Although attention-deficit/hyperactivity disorder (ADHD) diagnosis is more commonly associated with younger individuals, a study from the Global Health Epidemiology Research Group shows that the condition is also prevalent among adults. Currently, over eight million American adults are affected by the disorder. Apart from how this population is inclined to restlessness and impulsivity, experts have also discovered a link between ADHD patients and cigarette smoking.

Over 40% of those with ADHD are in the habit of smoking, to the point that the condition is considered a risk factor for addiction. Smoking cessation rates are already notoriously low among the general public, and research suggests that it may even be more difficult among ADHD patients. For a closer look at the connection between the two, continue reading below.

Why is smoking cessation harder for those with ADHD?

ADHD comes with hard-to-control symptoms such as an inability to focus and irritability. Studies have found that nicotine can mitigate some of these symptoms, almost acting similarly to ADHD medication. Nicotine releases dopamine and stimulates parts of the brain, producing a calming, therapeutic effect. As a result, it encourages positivity and lessens stress, which may explain why those with ADHD gravitate toward the habit. With it regulating their condition, experts have labeled this as the self-medication hypothesis.

However, it is well-documented that smoking poses many health risks. Case in point, 1 out of 5 people die annually from cigarettes due to its associated diseases, including heart disease and diabetes. This is especially concerning for those with ADHD because they are already predisposed to several conditions. As outlined in a previous article c alled “ADHD and Weight Loss: How to Stay Fit and Healthy”, a person with ADHD is four times more likely to be obese, which brings about its own distinct medical threats, such as hypertension and osteoarthritis.

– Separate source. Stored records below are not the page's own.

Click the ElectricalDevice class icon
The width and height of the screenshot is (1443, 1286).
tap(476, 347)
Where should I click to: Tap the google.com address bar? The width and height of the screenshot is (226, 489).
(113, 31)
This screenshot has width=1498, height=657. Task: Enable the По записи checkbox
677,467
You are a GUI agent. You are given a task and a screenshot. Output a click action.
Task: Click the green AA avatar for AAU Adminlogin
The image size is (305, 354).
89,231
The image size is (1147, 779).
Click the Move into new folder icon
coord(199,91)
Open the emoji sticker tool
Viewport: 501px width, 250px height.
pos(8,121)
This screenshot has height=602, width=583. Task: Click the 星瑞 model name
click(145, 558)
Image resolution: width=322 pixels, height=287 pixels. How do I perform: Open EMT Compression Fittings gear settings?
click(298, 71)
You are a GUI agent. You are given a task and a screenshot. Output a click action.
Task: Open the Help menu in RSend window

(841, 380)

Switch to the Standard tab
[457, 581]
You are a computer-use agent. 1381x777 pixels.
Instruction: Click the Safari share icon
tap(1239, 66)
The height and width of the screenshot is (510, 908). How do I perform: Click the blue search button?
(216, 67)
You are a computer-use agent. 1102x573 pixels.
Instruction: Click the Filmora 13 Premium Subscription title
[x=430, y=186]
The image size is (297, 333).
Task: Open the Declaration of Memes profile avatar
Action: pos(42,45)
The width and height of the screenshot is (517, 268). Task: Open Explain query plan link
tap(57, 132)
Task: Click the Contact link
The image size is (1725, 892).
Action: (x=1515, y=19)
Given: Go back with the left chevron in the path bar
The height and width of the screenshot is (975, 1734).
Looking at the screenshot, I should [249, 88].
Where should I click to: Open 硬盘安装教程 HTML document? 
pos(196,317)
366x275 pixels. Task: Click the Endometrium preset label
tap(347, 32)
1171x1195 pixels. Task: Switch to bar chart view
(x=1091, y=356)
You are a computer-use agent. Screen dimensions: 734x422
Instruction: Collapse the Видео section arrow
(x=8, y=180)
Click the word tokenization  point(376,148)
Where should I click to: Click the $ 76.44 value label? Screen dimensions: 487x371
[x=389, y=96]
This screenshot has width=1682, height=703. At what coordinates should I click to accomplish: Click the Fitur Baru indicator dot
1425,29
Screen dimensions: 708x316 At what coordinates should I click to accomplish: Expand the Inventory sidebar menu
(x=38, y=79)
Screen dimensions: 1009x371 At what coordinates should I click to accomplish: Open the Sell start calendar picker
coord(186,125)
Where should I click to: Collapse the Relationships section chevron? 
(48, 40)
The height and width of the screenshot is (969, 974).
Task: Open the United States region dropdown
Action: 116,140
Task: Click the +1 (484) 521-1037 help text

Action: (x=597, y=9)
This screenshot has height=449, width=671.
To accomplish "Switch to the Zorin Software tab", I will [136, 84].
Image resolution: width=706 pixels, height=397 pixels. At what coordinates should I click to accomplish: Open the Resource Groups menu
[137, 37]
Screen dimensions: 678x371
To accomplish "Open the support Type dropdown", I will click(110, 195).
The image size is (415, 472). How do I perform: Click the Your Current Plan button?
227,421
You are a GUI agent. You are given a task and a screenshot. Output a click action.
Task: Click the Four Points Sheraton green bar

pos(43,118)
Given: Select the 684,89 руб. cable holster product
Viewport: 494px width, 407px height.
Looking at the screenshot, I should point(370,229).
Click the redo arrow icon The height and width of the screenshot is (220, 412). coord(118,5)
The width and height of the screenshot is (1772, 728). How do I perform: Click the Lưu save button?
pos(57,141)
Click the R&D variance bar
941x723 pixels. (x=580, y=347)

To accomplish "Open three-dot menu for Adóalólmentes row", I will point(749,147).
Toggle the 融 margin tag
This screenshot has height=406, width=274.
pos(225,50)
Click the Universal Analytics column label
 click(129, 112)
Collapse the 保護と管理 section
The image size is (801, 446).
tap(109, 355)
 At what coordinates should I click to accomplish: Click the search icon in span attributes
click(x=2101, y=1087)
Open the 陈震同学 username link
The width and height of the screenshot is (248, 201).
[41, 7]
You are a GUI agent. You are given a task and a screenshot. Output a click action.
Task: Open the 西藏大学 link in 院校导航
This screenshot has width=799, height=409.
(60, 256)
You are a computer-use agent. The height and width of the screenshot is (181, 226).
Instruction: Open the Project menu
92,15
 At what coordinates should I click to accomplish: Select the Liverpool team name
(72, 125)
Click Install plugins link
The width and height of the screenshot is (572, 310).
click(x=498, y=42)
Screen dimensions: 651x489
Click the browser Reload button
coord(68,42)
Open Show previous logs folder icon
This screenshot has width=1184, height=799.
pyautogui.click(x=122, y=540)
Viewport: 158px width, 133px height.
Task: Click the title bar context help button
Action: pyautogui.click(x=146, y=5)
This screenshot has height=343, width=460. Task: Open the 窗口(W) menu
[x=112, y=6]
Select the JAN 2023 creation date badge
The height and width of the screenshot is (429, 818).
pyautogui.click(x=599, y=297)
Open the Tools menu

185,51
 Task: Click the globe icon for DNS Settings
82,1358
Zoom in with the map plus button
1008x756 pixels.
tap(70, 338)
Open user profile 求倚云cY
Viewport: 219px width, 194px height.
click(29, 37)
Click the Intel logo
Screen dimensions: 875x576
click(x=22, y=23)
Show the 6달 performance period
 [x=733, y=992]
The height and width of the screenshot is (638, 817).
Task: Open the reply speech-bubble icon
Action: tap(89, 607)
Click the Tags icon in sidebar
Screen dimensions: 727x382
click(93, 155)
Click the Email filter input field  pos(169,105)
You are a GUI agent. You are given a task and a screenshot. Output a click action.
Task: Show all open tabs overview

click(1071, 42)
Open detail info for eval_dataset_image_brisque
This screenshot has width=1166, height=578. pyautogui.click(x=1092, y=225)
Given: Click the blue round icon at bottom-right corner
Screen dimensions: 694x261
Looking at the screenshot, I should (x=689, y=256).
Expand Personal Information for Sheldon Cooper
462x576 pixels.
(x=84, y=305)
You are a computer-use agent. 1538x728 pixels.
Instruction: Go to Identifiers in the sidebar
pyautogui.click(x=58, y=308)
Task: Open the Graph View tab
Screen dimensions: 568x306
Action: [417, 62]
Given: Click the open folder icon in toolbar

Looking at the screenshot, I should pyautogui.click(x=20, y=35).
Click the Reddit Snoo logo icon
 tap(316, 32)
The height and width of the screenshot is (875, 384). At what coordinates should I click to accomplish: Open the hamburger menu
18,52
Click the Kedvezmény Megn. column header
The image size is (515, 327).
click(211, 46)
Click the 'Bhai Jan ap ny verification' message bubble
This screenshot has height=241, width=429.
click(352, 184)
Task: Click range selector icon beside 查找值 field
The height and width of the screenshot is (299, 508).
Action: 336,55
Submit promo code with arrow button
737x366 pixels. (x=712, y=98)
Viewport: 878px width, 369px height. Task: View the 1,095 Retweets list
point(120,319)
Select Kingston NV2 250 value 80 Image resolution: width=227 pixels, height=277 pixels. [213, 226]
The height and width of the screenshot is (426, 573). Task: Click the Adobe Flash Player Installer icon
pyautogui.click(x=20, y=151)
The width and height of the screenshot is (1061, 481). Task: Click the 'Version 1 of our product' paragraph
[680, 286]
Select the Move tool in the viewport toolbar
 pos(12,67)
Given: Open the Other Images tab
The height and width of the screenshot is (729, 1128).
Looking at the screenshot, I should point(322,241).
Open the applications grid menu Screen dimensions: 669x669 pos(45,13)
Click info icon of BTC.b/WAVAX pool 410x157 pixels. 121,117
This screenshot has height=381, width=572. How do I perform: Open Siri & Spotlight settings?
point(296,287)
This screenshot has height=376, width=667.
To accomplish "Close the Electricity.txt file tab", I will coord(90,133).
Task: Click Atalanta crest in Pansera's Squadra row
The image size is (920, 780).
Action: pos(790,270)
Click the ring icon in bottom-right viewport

The challenge then becomes how ADHD patients can quit. Only 7.5% of all those who attempt to quit smoking are successful because of withdrawal symptoms. These only further aggravate the existing indicators of ADHD, namely lack of focus and mood disorders, making it difficult for ADHD smokers to stop. Research shows that nicotine cravings are also much more intense for ADHD patients, and it takes plenty of conscious effort to quit entirely.

Tips that may help ADHD smokers to quit

Adopting NRTs

One of the best ways to get ADHD smokers to stop is to wean off instead of going cold turkey. Nicotine replacement therapy (NRT) products provide controlled dosages that alleviate withdrawal symptoms. Furthermore, they’re proven to increase the chances of cessation by up to 70%, and they come in various enjoyable flavors that are proven to increase dopamine, which can motivate healthy self-administration behavior. However, it’s best to note that the nicotine content may lead to a few side effects. In a blog post by Prilla on the side effects of ZYN nicotine pouches, the article outlines how users may experience mouth soreness or an upset stomach when they adjust. Fortunately, these issues can be addressed by simply changing dosages or flavors to find the right balance. Similarly, reactions from Habitrol, a nicotine patch option, include muscle pain and skin irritation, proving that NRTs should still be used with care.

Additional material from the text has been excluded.